Although therapeutic plasma exchange (TPE) can be associated with bleeding, there are currently no known strategies to reliably predict bleeding risk. This study developed a TPE bleeding risk prediction model for hospitalized patients. To develop the prediction model, we undertook a secondary analysis of public use files from the Recipient Epidemiology and Donor Evaluation Study-III. First, we used a literature review to identify potential predictors. Second, we used Multiple Imputation by Chained Equations to impute variables with <
30% missing data. Third, we performed a 10-fold Cross-Validated Least Absolute Shrinkage and Selection Operator to optimize variable selection. Finally, we fitted a logistic regression model. The model identified 10 unique predictors and seven interactions. Among those with the highest odds ratios (OR) were the following: >
10 TPE procedures and antiplatelet agents (OR 3.26)

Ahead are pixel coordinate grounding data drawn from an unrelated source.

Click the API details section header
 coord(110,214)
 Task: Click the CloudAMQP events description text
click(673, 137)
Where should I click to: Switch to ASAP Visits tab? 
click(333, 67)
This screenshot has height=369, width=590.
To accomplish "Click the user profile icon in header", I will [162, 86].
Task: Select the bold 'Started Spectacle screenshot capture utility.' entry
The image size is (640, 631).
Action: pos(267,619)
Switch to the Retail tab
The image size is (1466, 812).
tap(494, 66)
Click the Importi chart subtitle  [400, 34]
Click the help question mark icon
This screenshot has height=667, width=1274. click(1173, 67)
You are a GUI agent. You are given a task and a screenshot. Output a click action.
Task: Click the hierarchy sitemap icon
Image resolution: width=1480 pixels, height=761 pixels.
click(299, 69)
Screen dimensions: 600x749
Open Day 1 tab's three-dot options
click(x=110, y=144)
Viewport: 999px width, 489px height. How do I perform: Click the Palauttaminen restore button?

nephrogenic systemic sclerosis (OR 3.15)
and intensive care unit stay (OR 3.08). Among those with the lowest OR were the following: albumin-only TPE (OR 0.50)
male sex (OR 0.82)
and heart failure (OR 0.85). The model indicated an acceptable performance with a C-statistic of 0.71 (95% CI 0.699-0.717). A model to predict bleeding risk among hospitalized patients undergoing TPE identified key predictors and interactions. Although the model achieved acceptable performance, future studies are needed to validate and operationalize it.